Stranger Things sempre foi uma carta de amor aos anos 80, à amizade e ao poder das histórias imaginadas por crianças. E no coração disso tudo está Dungeons & Dragons (D&D), o RPG de mesa que abre o piloto da série em 2016 e fecha o ciclo de maneira inesquecível no finale lançado em 31 de dezembro de 2025.
O começo e o fim no porão dos Wheeler
- A série começa com Mike, Dustin, Lucas e Will jogando Dungeons & Dragons, enfrentando o Demogorgon – que logo vira realidade.

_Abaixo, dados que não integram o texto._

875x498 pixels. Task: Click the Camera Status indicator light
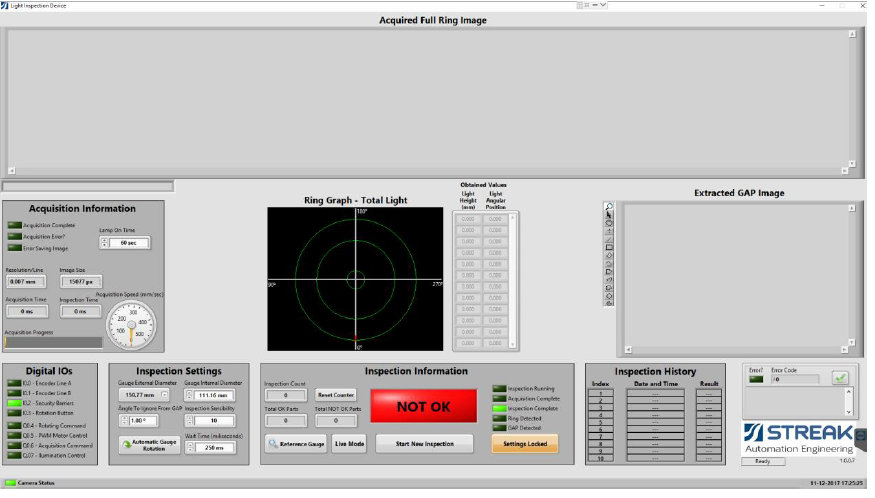[x=11, y=484]
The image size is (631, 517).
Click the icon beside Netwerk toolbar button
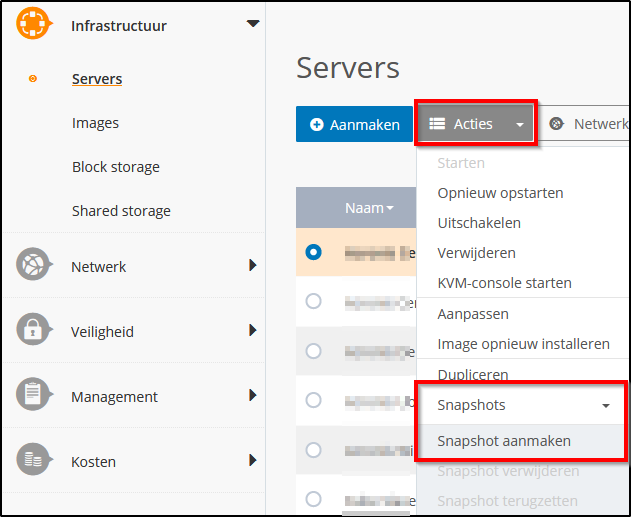(557, 124)
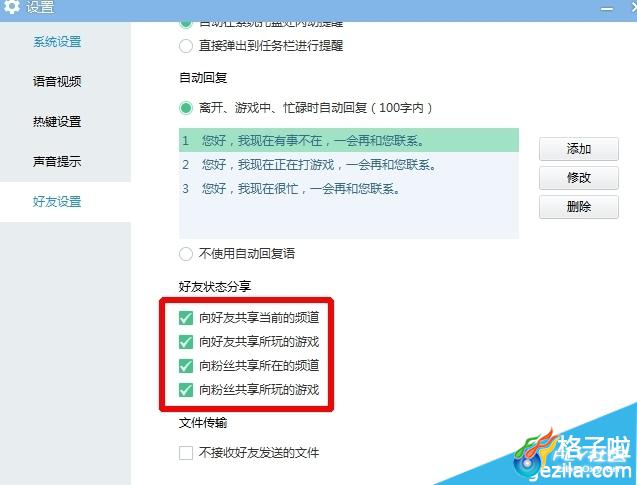Open the 系统设置 tab
This screenshot has height=485, width=637.
pyautogui.click(x=57, y=42)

- No epílogo do finale (18 meses após a batalha final, em 1989), o grupo – agora adolescentes prestes a se formar no ensino médio, com Max recuperada – se reúne uma última vez no mesmo porão para uma campanha final.
Mike atua como Dungeon Master e narra o “epílogo” da campanha, espelhando a vida real: futuros felizes para Lucas e Max juntos, Dustin na universidade, Will aceito em uma grande cidade. O momento mais emotivo é a história alternativa sobre Eleven: com ajuda de Kali (008), ela criou uma ilusão para fingir sua morte e viver em paz em uma vila remota, longe do governo.
Os irmãos Duffer confirmaram que isso foi planejado desde o início: “A série começa e termina com uma partida de D&D no porão. É o adeus à infância” (entrevista ao Netflix Tudum).
Após guardarem os dados e manuais, o grupo sobe as escadas. Então, Holly Wheeler (irmã de Mike) desce com seus amigos para iniciar sua própria campanha – passando o bastão para a próxima geração.
Os créditos finais são ilustrados no estilo clássico de manuais de D&D, recapitulando a jornada como uma campanha épica.
Por que Dungeons & Dragons em Stranger Things fecha o ciclo de forma perfeita?
Para os Duffer Brothers, D&D é o núcleo da série:
- Simboliza amizade, criatividade e escapismo – o refúgio dos “nerds” contra o mundo adulto.
- Paralelos narrativos: Monstros como Demogorgon, Mind Flayer e Vecna saíram direto do jogo. A batalha final é como o clímax de uma campanha, com cada personagem usando sua “habilidade especial”.
- Tema de crescer: “O porão representa a infância. Fechá-lo é dizer adeus”, explica Ross Duffer.
Sobre Eleven: Seu destino é ambíguo intencionalmente. Ela parece se sacrificar destruindo o Upside Down, mas Mike narra a versão esperançosa (com ilusão de Kali). Os Duffers deixam para nós decidirmos: “Mike escolhe a esperança”.
Vecna é morto definitivamente (Joyce dá o golpe final com um machado, gritando “You fucked with the wrong family”), o Mind Flayer é destruído, e o grupo segue para vidas felizes.
Stranger Things não terminou com tragédia em massa, mas com nostalgia, esperança e um círculo fechado: as aventuras acabam para eles, mas o jogo – e as histórias – continua para sempre.
Um final emocional, fiel às raízes e perfeito para uma série que nos fez acreditar em stranger things.